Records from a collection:
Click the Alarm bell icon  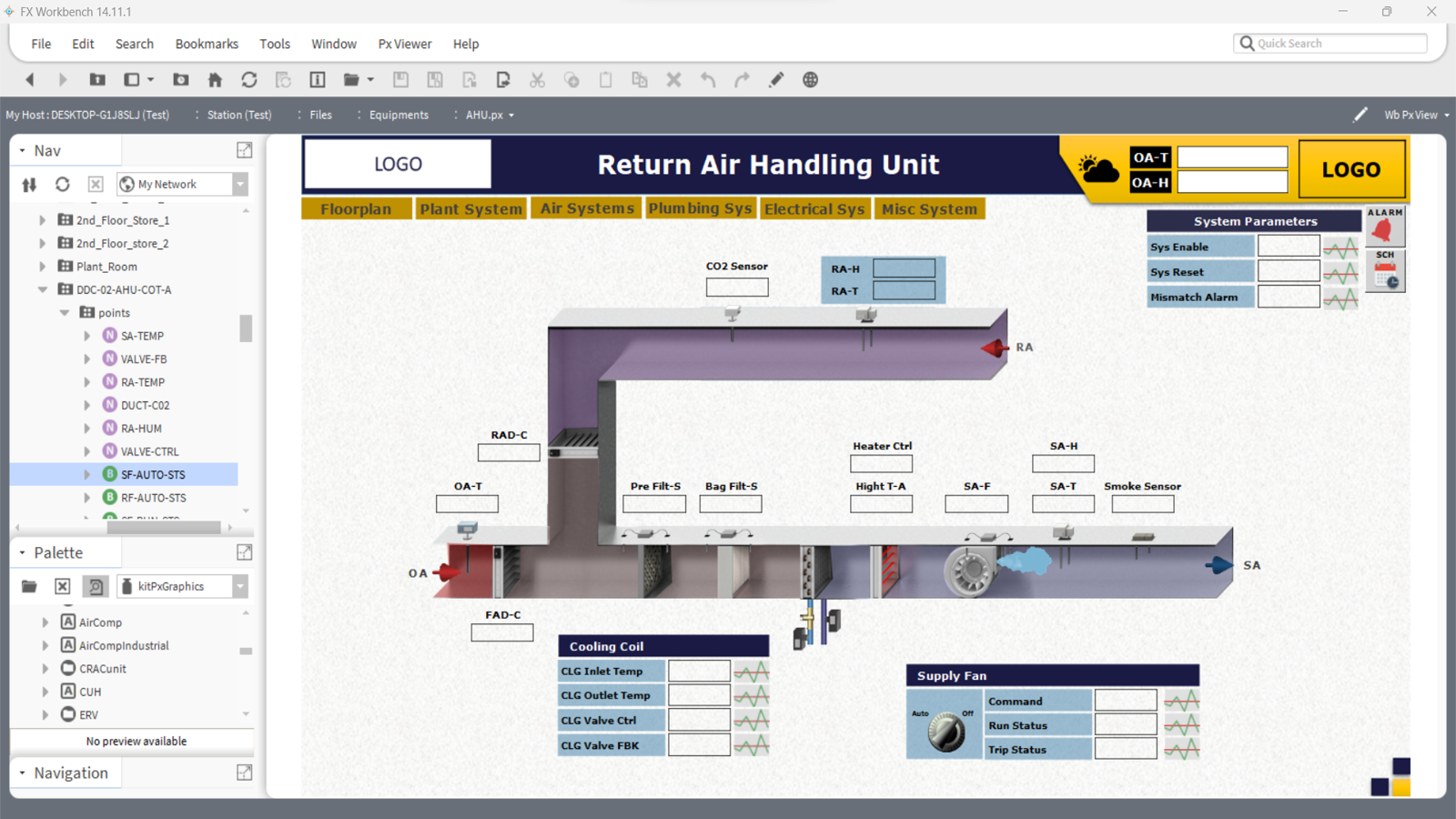(x=1383, y=229)
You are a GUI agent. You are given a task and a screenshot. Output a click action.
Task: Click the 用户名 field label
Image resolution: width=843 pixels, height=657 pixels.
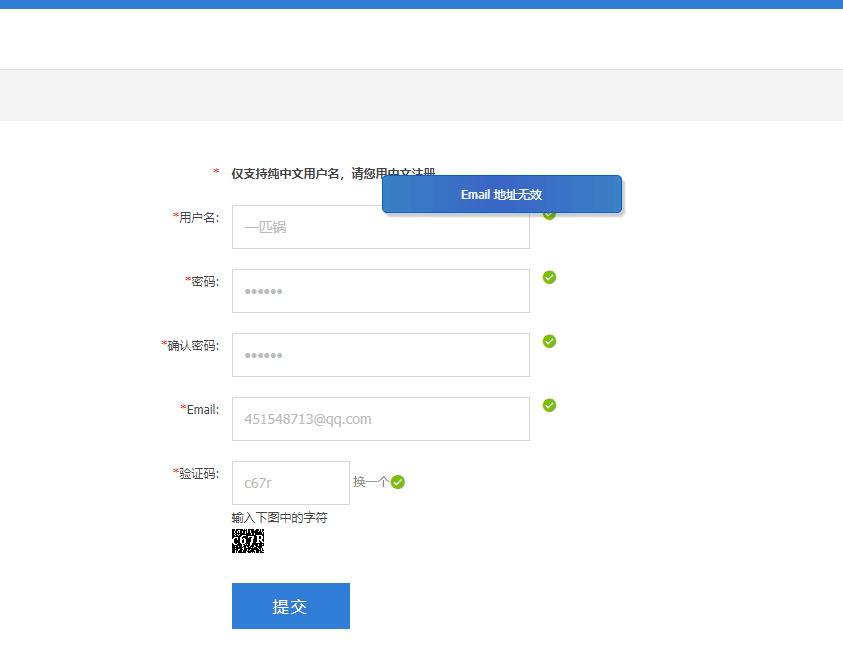(x=198, y=217)
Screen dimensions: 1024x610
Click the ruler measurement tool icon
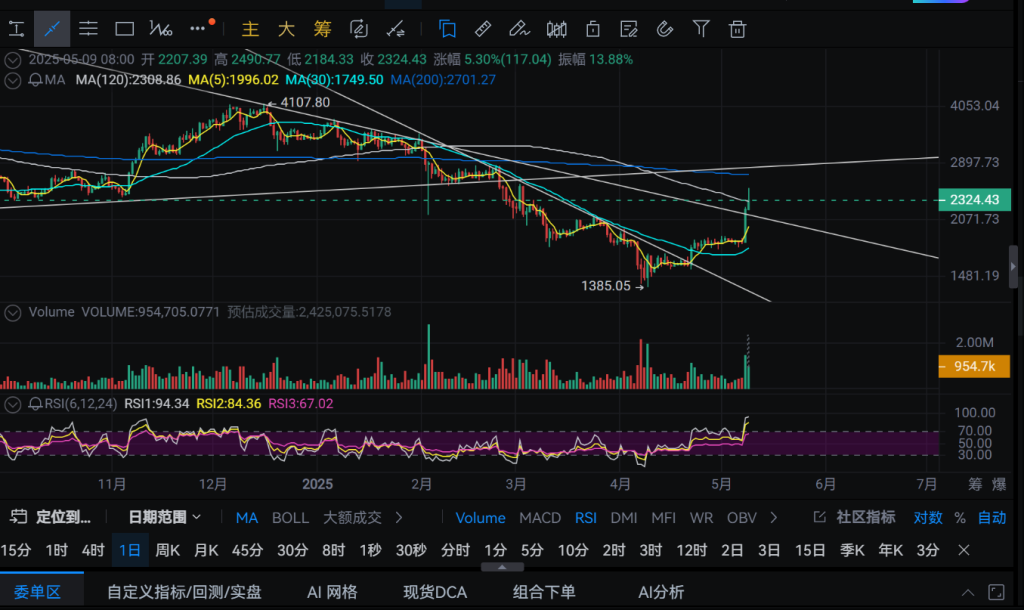(482, 28)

> [WHAT THIS TASK INVOLVES]: Copy the lines exactly. Start at the line with "Task: Click the 用户名 field label", end at the last line above, include both, and omit all pictures.

> [FINISHED EXERCISE]:
Task: Click the 用户名 field label
Image resolution: width=843 pixels, height=657 pixels.
(x=198, y=217)
Screen dimensions: 1024x610
Click the ruler measurement tool icon
(482, 28)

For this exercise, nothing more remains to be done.